You’ve seen things here go well. Today is an example. You’ve seen things here go badly. I am happy to take credit and blame for both, but the bulk of the credit for things going right is that the code itself is right. It has things that belong together placed together, and things that belong apart placed apart.
I do that more or less well, on a given day, depending on what I see, how I’m feeling, and possibly the phase of the moon. When I do manage to do it well, I’m following the advice and practices of masters who have gone before me, who have shown me some good ways to do things. I’d like to blame them for when things go badly, but none of them ever advised me to do things poorly, so I guess I’m stuck owning the nasty bits. But blame? No. Let me digress to talk about that.
Yes, if there’s a mistake in this code, I surely put it there. So, yes, it would be fair to “blame” me. That wouldn’t do us any good at all, though it might make me feel bad for a while. But not very long, because I have come to believe an odd thing very strongly:
On the day I write the worst code I’ve written in years, I am confident that I’m doing the best I could do on that day.
Not the best I could ever do. But that day, for some reason, I couldn’t draw out the energy, I couldn’t concentrate, I just couldn’t bring myself to try to figure out a better way or a better test. I was tired, or sick, or frustrated by politics, or distracted by my child’s illness, or something. On that day, and every day, I do the best I can.
Now, perhaps you have looked back on something you’ve done and hated yourself for it. Why was it necessary to eat the second bag of Doritos? Why did you have to make that nasty crack to someone you want to call friend? Why didn’t you drag your lazy um body to exercise? What a horrible person you are for that.
No, I really don’t think so. We are a complex mess of motivations, forces, energy, weaknesses. And we’re always doing the best we can muster. Why? Because every system always does the best it can. That’s what systems do. They just do their system thing.

§ **RAW DATA**
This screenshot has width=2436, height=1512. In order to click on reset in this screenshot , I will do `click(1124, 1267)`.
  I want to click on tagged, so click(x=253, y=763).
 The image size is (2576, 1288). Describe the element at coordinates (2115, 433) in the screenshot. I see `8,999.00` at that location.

§ **ABOUT THIS EXERCISE**
Print the passage about code, blame, and doing the best you can on a given day, word for word, from its first sentence to its last.

§ **EXERCISE RESULT**
You’ve seen things here go well. Today is an example. You’ve seen things here go badly. I am happy to take credit and blame for both, but the bulk of the credit for things going right is that the code itself is right. It has things that belong together placed together, and things that belong apart placed apart.
I do that more or less well, on a given day, depending on what I see, how I’m feeling, and possibly the phase of the moon. When I do manage to do it well, I’m following the advice and practices of masters who have gone before me, who have shown me some good ways to do things. I’d like to blame them for when things go badly, but none of them ever advised me to do things poorly, so I guess I’m stuck owning the nasty bits. But blame? No. Let me digress to talk about that.
Yes, if there’s a mistake in this code, I surely put it there. So, yes, it would be fair to “blame” me. That wouldn’t do us any good at all, though it might make me feel bad for a while. But not very long, because I have come to believe an odd thing very strongly:
On the day I write the worst code I’ve written in years, I am confident that I’m doing the best I could do on that day.
Not the best I could ever do. But that day, for some reason, I couldn’t draw out the energy, I couldn’t concentrate, I just couldn’t bring myself to try to figure out a better way or a better test. I was tired, or sick, or frustrated by politics, or distracted by my child’s illness, or something. On that day, and every day, I do the best I can.
Now, perhaps you have looked back on something you’ve done and hated yourself for it. Why was it necessary to eat the second bag of Doritos? Why did you have to make that nasty crack to someone you want to call friend? Why didn’t you drag your lazy um body to exercise? What a horrible person you are for that.
No, I really don’t think so. We are a complex mess of motivations, forces, energy, weaknesses. And we’re always doing the best we can muster. Why? Because every system always does the best it can. That’s what systems do. They just do their system thing.